» **Passage shown**:
-=-=-=-=-

September 6, 2019 in Mandatory minimum sentencing statutes, Offender Characteristics, Offense Characteristics, Procedure and Proof at Sentencing, Sentences Reconsidered | Permalink | Comments (0)

Monday, August 26, 2019

Exploring how compassionate release after FIRST STEP might indirectly help with persistent federal clemency problems

Grant Pardon RatioRJ Vogt over at Law360 has this lengthy new piece discussing both federal clemency and one of my favorite parts of the FIRST STEP Act under the headline "How Courts Could Ease The White House's Clemency Backlog."  I recommend the piece in full, and here are some extended excerpts:

More than 11,430 federal prisoners, many of them nonviolent offenders serving life sentences, have commutation petitions pending at the U.S. Department of Justice’s Office of the Pardon Attorney, or OPA. Another 2,393 applications for presidential pardons, which are generally issued after someone completes a sentence, are also pending.

Both numbers mark record highs for a clemency system that America’s founding fathers designed to be, in the words of Alexander Hamilton, “as little as possible fettered or embarrassed.”

Today, access to clemency is anything but. Sam Morison, a former OPA attorney who now helps clients file petitions, says the Justice Department uses its oversight to stymie petitions before they ever reach the president’s desk. “The DOJ is to blame for the backlog,” Morison said. “They view their role as protecting the prosecutorial prerogative because, let's face it, that's what they do.”

Some legal scholars believe the First Step Act, a landmark criminal justice reform bill President Donald Trump signed into law in December, created a way for inmates to bypass DOJ oversight by asking judges for sentence reductions based on the circumstances of their cases.

But the concept hasn’t been tested in large numbers yet, and in the meantime, the odds of getting presidential relief are approaching zero. The office that granted 41% of all pending and newly filed clemency petitions in 1920 is on track to grant less than 0.1% under Trump....

Much of today’s epic backlog can be traced to President Barack Obama’s 2014 Clemency Initiative.

The project, which was designed to identify nonviolent federal prisoners who would not threaten public safety if released, got off to a rocky start when the DOJ sent the entire federal prison population a notice of the initiative and a survey to gauge inmate interest. The DOJ’s failure to “exclude inmates who were clearly ineligible for consideration” led to an overwhelming response, according to a 2018 inspector general report.

Over the last 33 months of Obama’s presidency, OPA received more commutation petitions than it had in the previous 24 years combined. At the same time, pardon petitions doubled, from a yearly average of 276 to an average of 521....

Shon Hopwood, a professor at Georgetown University Law Center, believes the First Step Act created a new path to commuted sentences... [H]e cited the First Step Act’s expansion of compassionate release as a more accessible option....

-=-=-=-=-

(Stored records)
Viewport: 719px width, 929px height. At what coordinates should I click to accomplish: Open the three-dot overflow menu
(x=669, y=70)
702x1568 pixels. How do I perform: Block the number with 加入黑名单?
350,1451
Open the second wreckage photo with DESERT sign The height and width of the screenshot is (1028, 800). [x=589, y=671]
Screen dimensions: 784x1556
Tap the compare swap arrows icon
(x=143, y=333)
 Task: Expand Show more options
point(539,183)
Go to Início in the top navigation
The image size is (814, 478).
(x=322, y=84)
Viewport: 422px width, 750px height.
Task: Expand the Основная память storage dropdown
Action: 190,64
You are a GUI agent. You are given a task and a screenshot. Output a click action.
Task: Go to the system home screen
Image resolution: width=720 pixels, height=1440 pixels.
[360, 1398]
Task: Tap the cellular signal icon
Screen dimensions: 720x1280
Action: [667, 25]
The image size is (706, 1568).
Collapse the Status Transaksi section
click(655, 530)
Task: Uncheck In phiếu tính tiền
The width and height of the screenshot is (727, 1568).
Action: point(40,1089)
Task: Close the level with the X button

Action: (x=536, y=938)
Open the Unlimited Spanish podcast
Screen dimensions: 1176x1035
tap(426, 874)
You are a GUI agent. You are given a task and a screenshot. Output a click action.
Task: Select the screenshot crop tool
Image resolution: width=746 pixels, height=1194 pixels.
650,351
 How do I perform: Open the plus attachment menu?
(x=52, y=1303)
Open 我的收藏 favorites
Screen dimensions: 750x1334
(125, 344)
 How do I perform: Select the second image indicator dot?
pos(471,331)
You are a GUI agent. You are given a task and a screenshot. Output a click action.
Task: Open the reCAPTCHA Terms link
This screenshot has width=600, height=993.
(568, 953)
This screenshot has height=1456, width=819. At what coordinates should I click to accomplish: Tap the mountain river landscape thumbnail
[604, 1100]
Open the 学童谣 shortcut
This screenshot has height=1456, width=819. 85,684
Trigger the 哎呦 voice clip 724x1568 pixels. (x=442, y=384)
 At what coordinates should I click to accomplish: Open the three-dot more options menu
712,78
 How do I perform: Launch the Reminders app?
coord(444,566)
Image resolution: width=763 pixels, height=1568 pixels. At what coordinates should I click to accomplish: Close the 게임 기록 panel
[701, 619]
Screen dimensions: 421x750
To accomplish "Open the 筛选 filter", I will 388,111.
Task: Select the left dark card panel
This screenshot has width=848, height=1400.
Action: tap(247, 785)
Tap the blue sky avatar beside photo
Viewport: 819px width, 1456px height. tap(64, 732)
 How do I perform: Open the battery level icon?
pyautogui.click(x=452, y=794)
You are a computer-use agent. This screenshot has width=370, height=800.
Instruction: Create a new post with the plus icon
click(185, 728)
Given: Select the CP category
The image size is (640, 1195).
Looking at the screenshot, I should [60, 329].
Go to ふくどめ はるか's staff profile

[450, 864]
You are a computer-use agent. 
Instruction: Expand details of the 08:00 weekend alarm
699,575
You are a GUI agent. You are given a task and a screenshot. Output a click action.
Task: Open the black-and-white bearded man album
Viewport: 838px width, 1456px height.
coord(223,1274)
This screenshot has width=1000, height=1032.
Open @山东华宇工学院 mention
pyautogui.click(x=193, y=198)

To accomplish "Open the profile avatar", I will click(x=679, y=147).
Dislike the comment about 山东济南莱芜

-=-=-=-=-

» **Written problem 1**: Using the passage on federal clemency, decide whether each statement agrees with it: (a) more than 11,430 federal prisoners have commutation petitions pending at the Office of the Pardon Attorney; (b) pardon petitions tripled over the last 33 months of Obama's presidency; (c) President Donald Trump signed the First Step Act into law in December. Answer yes or no for each, and quote the deciding words of the passage.
» **Written problem 2**: Carry on with the passage on federal clemency from the point where it stops.
The records come from a different source than the passage on federal clemency.

» **Exercise answer 1**:
(a) Yes: "More than 11,430 federal prisoners, many of them nonviolent offenders serving life sentences, have commutation petitions pending at the U.S. Department of Justice’s Office of the Pardon Attorney"
(b) No: "pardon petitions doubled, from a yearly average of 276 to an average of 521"
(c) Yes: "a landmark criminal justice reform bill President Donald Trump signed into law in December"

» **Exercise answer 2**:
Under the First Step Act, a defendant no longer needs the bureau's backing. If the director won’t make the request for an inmate within 30 days of being asked, the new law allows the defendant to file a motion for resentencing directly in court. In a forthcoming law review article, Hopwood writes that judges can now consider “extraordinary” reasons for compassionate release without having to wait for Bureau of Prisons approval.

“Those serving long or life without parole sentences for marijuana trafficking offenses are the first to come to mind,” he wrote. “Another group ... might be those sentenced to harsh mandatory minimum sentences, even though the facts of their crimes made them far less culpable than someone committing a run-of-the-mill offense.”...

Margaret Love, U.S. pardon attorney from 1990-1997, told Law360 that the concept is “the hidden, magical trapdoor in the First Step Act that has yet to come to everyone’s attention.”

“This has obviated the need for the clemency process to take care of the great majority of commutation cases,” she said.

Hopwood acknowledged that prosecutors are likely to oppose these motions, but said they could provide a safety valve in which the judiciary simultaneously helps alleviate mass incarceration and the OPA’s commutation workload.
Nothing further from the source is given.